Opinión | EL CONTRAPUNTO

Aquellos dioses desarbolados

Potsdam, desde la iglesia de San Nicolás

Potsdam, desde la iglesia de San Nicolás / Wikipedia

Potstdam fue la residencia de verano y el refugio favorito de los reyes de Prusia. Se levanta muy cerca de la capital de su antiguo reino: la ciudad de Berlín. La Corte gozaba de hermosos palacios y pabellones barrocos, rodeados por jardines, escalinatas y estatuas, fuentes monumentales, paseos y espléndidas arboledas. Era un lugar paradisíaco que tenía dos funciones importantes: la primera era aislar a la realeza, al poder. La segunda era utilizar esa distancia, esas barreras, como símbolo de lo socialmente sagrado. De todas formas, aquellas eran épocas más civilizadas que las actuales. Sobre todo en las relaciones de la ‘Plebs’ con el Poder, siempre en mayúscula.

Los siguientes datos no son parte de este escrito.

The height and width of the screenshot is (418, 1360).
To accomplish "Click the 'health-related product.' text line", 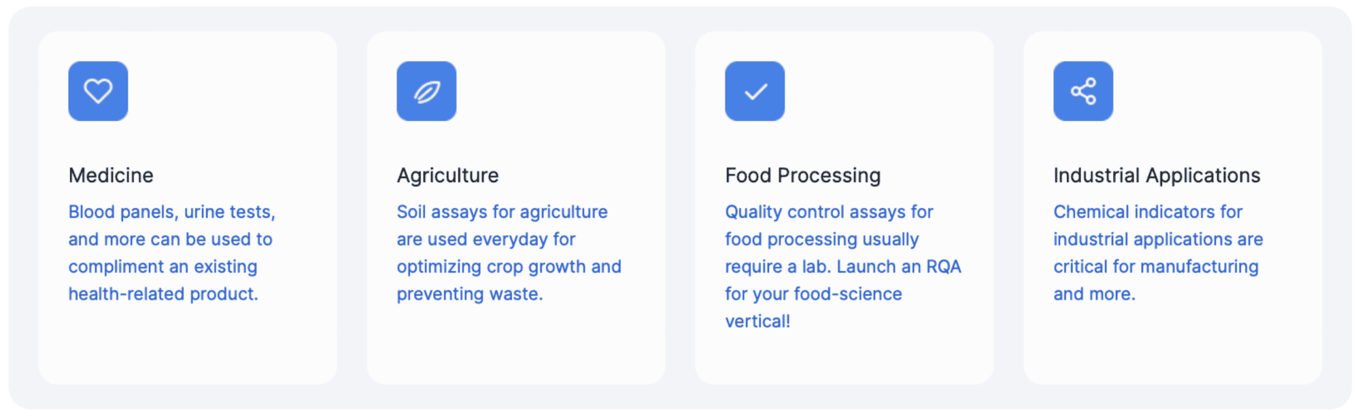I will (163, 294).
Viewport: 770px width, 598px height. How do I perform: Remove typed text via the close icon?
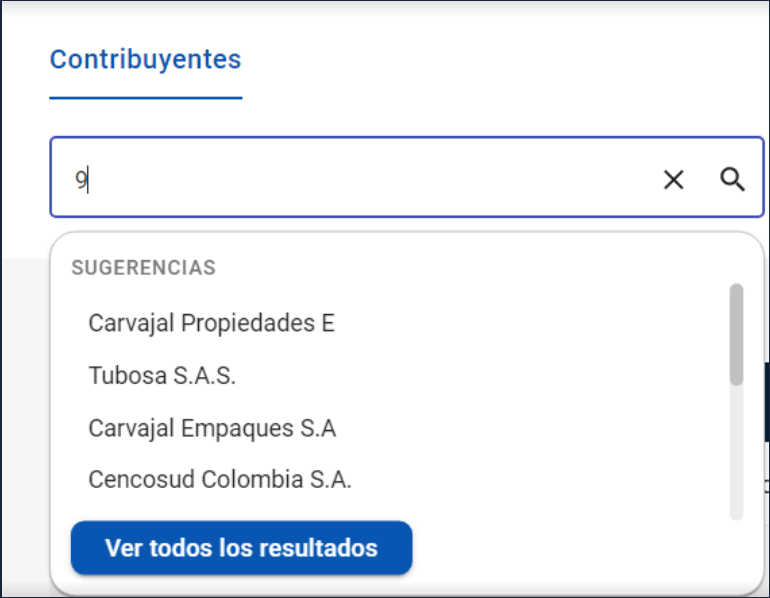[673, 179]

En aquel verano de 1942, en plena Guerra Mundial, a mis padres les encantaba, como buenos españoles, nacidos en meridionales tierras de secano, pasar algún domingo que otro, en aquellos jardines. Pues allí el agua y la vegetación eran refrescantes y abundantísimas. Al ser entonces mi progenitor funcionario de la Embajada de España en Berlín, el acceso a aquel paraíso era muy fácil. Desgraciadamente no puedo recordar nada de todo aquello.

Alguien dijo que los capítulos de la historia suelen salir repetidos, aunque muchas veces como una caricatura o una deformación de espejo de feria, con otros registros o escalas. Con imágenes que más de una vez caen en lo grotesco. Especialmente cuando los que detentan la forma máxima del poder, la del dinero unido a la codicia patológica, intentan imitar los distanciamientos de las monarquías de antaño. Las carrozas de los reyes prusianos llegaban con relativa rapidez desde Berlín a sus residencias de Potsdam. Pues las distancias no eran grandes. No serían comparables éstas a los espacios helados que hay en estos tiempos entre los soberanos del poder financiero y esa inmensa masa oscura, la que forman los súbditos que flotan a la deriva por el espacio sideral.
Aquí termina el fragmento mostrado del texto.